Initial Readout of U.S.-China Talks
March 19 , 2021 (EIRNS)—Secretary of State Blinken gave short remarks to the press on Friday, March 19. “We certainly know and knew going in that there are a number of areas where we are fundamentally at odds, including China’s actions in Xinjiang, with regard to Hong Kong, Tibet, increasingly Taiwan, as well as actions that it’s taken in cyberspace.
“And it’s no surprise that when we raised those issues clearly and directly, we got a pensive response. But we were also able to have a very candid conversation over these many hours on an expansive agenda. On Iran, on North Korea, on Afghanistan, on climate, our interests intersect. On economics, on trade, on technology, we told our counterparts that we are reviewing these issues with close consultation with Congress, with our allies and partners.
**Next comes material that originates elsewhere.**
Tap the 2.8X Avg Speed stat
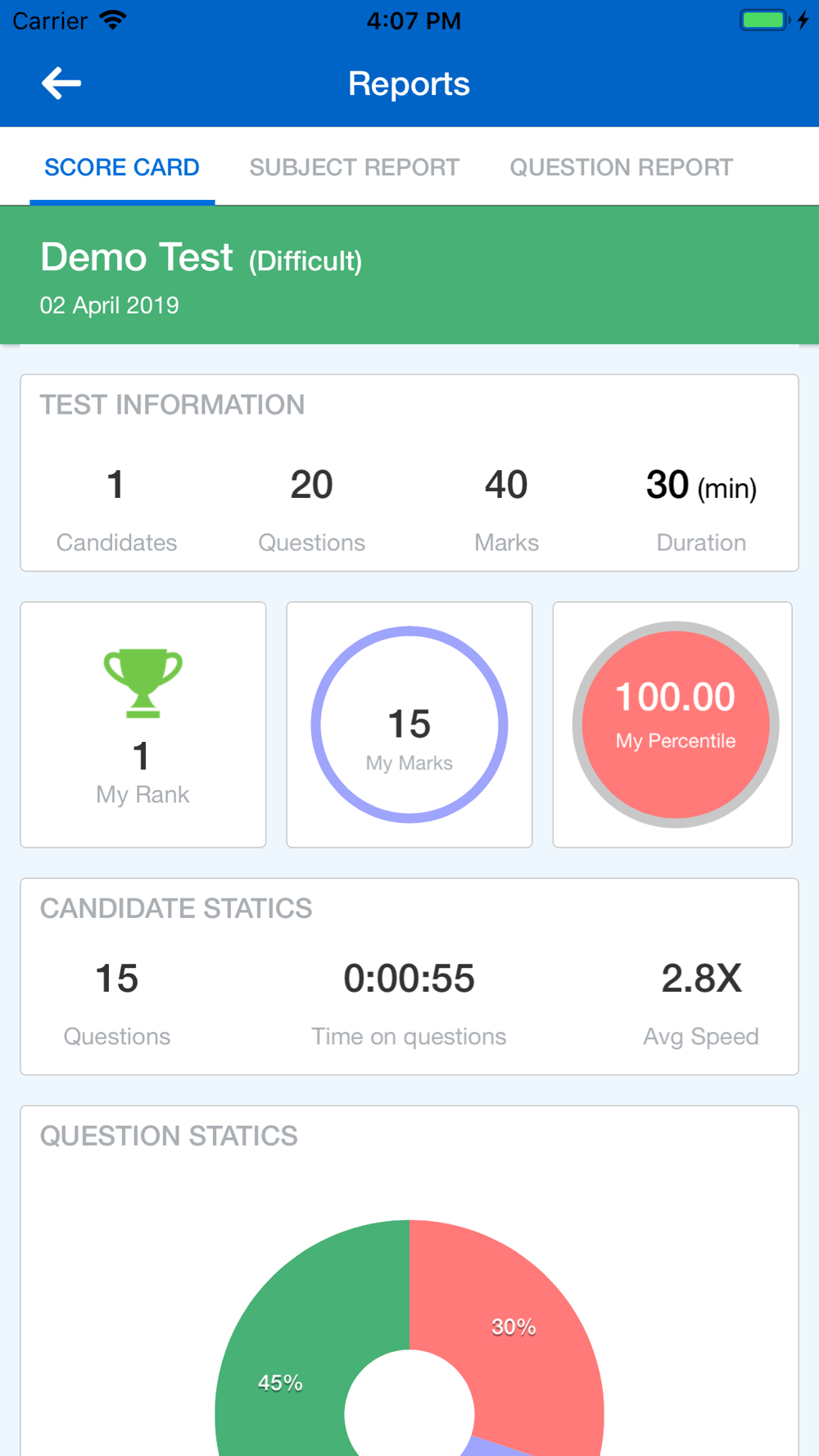The image size is (819, 1456). [701, 1002]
And we will move forward on—in a way that fully protects and advances the interests of workers and our businesses.
“But just to take a step back for a moment, the two things that we wanted to do in coming here and meeting with our Chinese counterparts: first, we wanted to share with them the significant concerns that we have about a number of the actions that China’s taken and the behavior it’s exhibiting—concerns shared by our allies and partners. And we did that. We also wanted to lay out very clearly our own policies, priorities, and worldview, and we did that too.”
As if on cue, the State Department announced on March 19 that Blinken planned to visit Brussels next week for a meeting of the 29 foreign ministers of NATO with “concerns over China and Russia” among the main topics.
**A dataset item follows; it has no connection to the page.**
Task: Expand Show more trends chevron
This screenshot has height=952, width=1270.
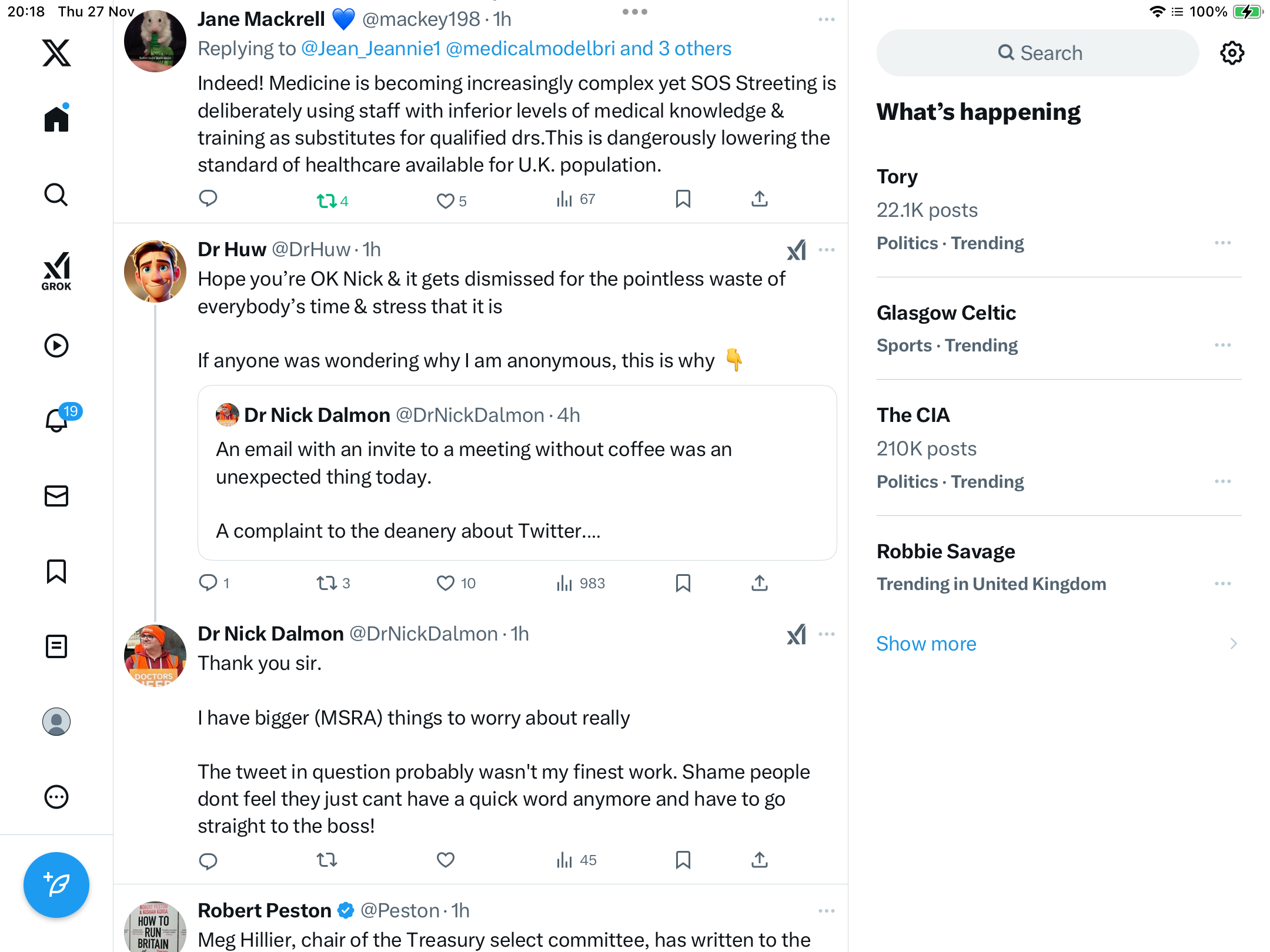Action: [x=1233, y=643]
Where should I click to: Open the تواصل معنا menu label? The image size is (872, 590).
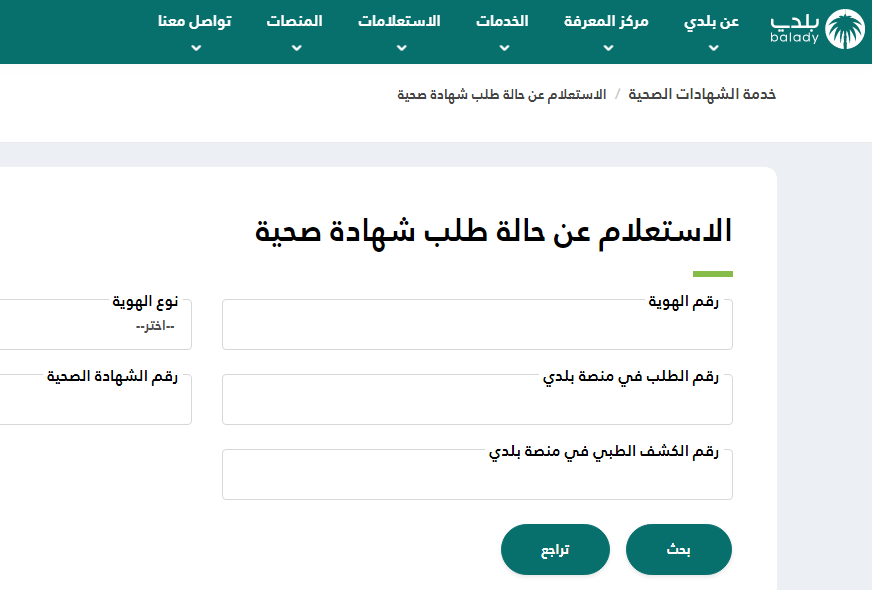pyautogui.click(x=195, y=21)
According to Xinhua, Yang Jiechi considered the discussion candid, constructive and helpful, although “there are still differences between the two sides.”
CGTN adds that he also said, “We came to the meeting with the hope the two sides could enhance communication and dialogue on different fronts. The two sides should follow the policy of ‘no conflict’ to guide our path towards a healthy and stable trajectory moving forward.”
As the U.S. delegation exited the meeting, U.S. Secretary of State Blinken told reporters that the U.S. delegation knew there are a number of areas where China and the U.S. would be at odds, but the two parties were also able to have a very candid discussion on areas where their interests meet.
Blinken said the two worked on an expansive agenda on Iran, Afghanistan, D.P.R.K., and climate change. “We wanted to lay out our policies, priorities, and world view and we did that,” Blinken said.